Praça da Liberdade

Saúde: gestão e tecnologia também social

O tema da saúde e os seus grandes desafios está, como nunca esteve, na ordem do dia, merecendo o respetivo diagnóstico consensos cada vez mais alargados, pelo menos ao nível das suas grandes linhas: uma enorme pressão demográfica combinada com a exigência de mais e melhores cuidados, num quadro de manifesta escassez de recursos humanos e de eminente rutura na escalada de meios financeiros para lhe dar suporte.

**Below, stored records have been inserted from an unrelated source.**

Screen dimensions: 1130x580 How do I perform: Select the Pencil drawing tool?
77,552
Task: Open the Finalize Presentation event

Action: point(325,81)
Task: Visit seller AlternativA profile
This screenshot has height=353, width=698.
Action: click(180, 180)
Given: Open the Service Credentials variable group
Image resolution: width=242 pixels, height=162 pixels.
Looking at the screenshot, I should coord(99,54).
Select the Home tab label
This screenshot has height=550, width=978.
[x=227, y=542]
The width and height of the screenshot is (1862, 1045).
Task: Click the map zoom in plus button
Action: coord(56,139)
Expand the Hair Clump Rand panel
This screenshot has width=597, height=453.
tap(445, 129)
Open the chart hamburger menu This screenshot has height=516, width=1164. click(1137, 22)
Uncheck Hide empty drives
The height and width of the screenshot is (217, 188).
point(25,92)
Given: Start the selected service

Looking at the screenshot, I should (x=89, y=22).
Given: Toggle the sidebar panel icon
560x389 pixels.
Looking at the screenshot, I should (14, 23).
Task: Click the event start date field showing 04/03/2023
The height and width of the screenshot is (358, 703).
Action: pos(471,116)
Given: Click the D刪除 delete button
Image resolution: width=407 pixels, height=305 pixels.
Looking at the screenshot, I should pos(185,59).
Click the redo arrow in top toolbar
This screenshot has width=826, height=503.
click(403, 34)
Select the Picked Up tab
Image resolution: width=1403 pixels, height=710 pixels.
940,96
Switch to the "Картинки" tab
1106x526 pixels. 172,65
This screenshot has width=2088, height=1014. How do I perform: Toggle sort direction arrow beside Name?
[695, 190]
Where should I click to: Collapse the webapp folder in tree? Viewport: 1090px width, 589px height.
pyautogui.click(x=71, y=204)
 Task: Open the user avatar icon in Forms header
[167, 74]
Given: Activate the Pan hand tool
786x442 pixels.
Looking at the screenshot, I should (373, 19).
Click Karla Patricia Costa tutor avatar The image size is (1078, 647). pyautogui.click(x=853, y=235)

Estamos à beira de uma crise muito séria, que se estende a todas as geografias com sistemas nacionais estruturados, gerais, universais e tendencialmente gratuitos, onde um desfecho negativo trará consequências imprevisíveis, mas certamente dramáticas para a nossa qualidade de vida e para a coesão social. Atrevo-me a dizer que temos andado a brincar com o tema há tempo demais sem nos apercebermos verdadeiramente, em termos coletivos e enquanto nação, do quadro negro que podemos ter pela frente se não tivermos, como tudo parece indicar que não vamos ter, a sensatez e a determinação que são necessárias para enfrentar o problema.

Mas se quanto ao diagnóstico o consenso começa a ser grande e alargado - desde logo porque as evidências são cada vez mais gritantes -, já quanto às medidas e às ações a levar a cabo para a sua superação, as divergências ainda estão muito presentes e vincadas. E aqui, a grande clivagem está entre os que têm medo da mudança e se aconchegam no imobilismo, se calhar porque acham que aí possa estar a defesa dos seus interesses, e os que querem mudar, com mais ou menos disrupção, porque têm poucas dúvidas de que ou mudamos ou vai acontecer o desastre.

Eu estou claramente no segundo grupo e, quanto a medidas, sou dos que defendem um choque de gestão e de tecnologia. Com efeito, dói ver o quanto estamos atrasados na incorporação das mais modernas ferramentas e modelos de gestão, que há muito tempo estão disponíveis e a dar bons resultados em quase todas as outras áreas. No que se refere à tecnologia, não é fácil compreender e aceitar o quanto na saúde estamos atrasados na incorporação do digital, no uso dos dados e, obviamente, na utilização da IA.

Mas há uma outra dimensão, a que vamos reconhecendo relevância, ainda que num patamar secundário, a qual aparece mais no discurso do que na prática e quase sempre como uma obrigação moral a que a nossa consciência coletiva nos obriga. Estou a falar do social.

E na dimensão social cabe quase tudo: o complexo universo das relações humanas, seja no lado de dentro do sistema de saúde, que envolve cada vez mais gente, com formações e motivações muito diversas, colocada em permanentes desafios, seja na relação igualmente desafiante do relacionamento do sistema com quem está fora dele, numa teia que não pára de crescer e de se alargar, quer ao nível da multi-institucionalidade quer na primordial relação dos profissionais de saúde com os seus clientes.

Cabe ainda a espiral, dramática e em descontrolo acelerado, em que se tornou o apoio aos mais velhos, aos mais desprotegidos e aos doentes em fim de linha, dada a falta de respostas estruturadas e integradas.

Continuo convicto de que não haverá choque de gestão e tecnologia se a dimensão social estiver ausente. E por isso, é também e muito por aqui que a mudança vai ter de passar, se queremos continuar a ter sistemas de saúde sustentáveis.